Où les andante deviennent des allegro et les allegro des vivace.


L'émotion causée par l'incident de l'avocat Schut et du médecin Custos s'était apaisée. L'affaire n'avait pas eu de suite. On pouvait donc espérer que Quiquendone rentrerait dans son apathie habituelle, qu'un événement inexplicable avait momentanément troublée.

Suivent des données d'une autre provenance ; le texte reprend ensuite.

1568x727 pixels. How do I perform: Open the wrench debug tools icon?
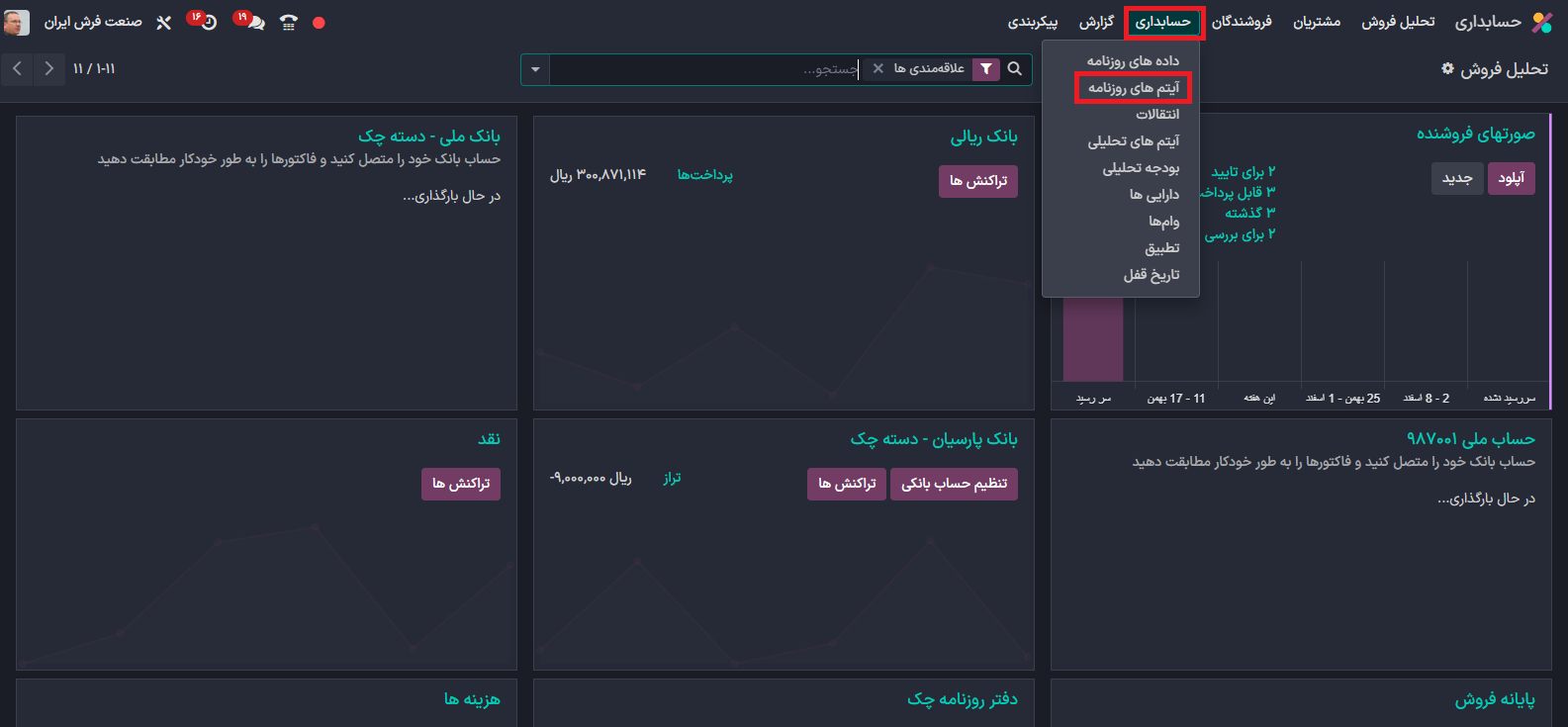[164, 22]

Cependant, le tuyautage destiné à conduire le gaz oxy-hydrique dans les principaux édifices de la ville s'opérait rapidement. Les conduites et les branchements se glissaient peu à peu sous le pavé de Quiquendone. Mais les becs manquaient encore, car leur exécution étant très-délicate, il avait fallu les faire fabriquer à l'étranger. Le docteur Ox se multipliait; son préparateur Ygène et lui ne perdaient pas un instant, pressant les ouvriers, parachevant les délicats organes du gazomètre, alimentant jour et nuit les gigantesques piles qui décomposaient l'eau sous l'influence d'un puissant courant électrique. Oui! le docteur fabriquait déjà son gaz, bien que la canalisation ne fût pas encore terminée; ce qui, entre nous, aurait dû paraître assez singulier. Mais avant peu,—du moins on était fondé à l'espérer,—avant peu, au théâtre de la ville, le docteur Ox inaugurerait les splendeurs de son nouvel éclairage.

Car Quiquendone possédait un théâtre, bel édifice, ma foi, dont la disposition intérieure et extérieure rappelait tous les styles. Il était à la fois byzantin, roman, gothique, Renaissance, avec des portes en plein cintre, des fenêtres ogivales, des rosaces flamboyantes, des clochetons fantaisistes, en un mot, un spécimen de tous les genres, moitié Parthénon, moitié Grand Café parisien, ce qui ne saurait étonner, puisque, commencé sous le bourgmestre Ludwig van Tricasse, en 1175, il ne fut achevé qu'en 1837, sous le bourgmestre Natalis van Tricasse. On avait mis sept cents ans à le construire, et il s'était successivement conformé à la mode architecturale de toutes les époques.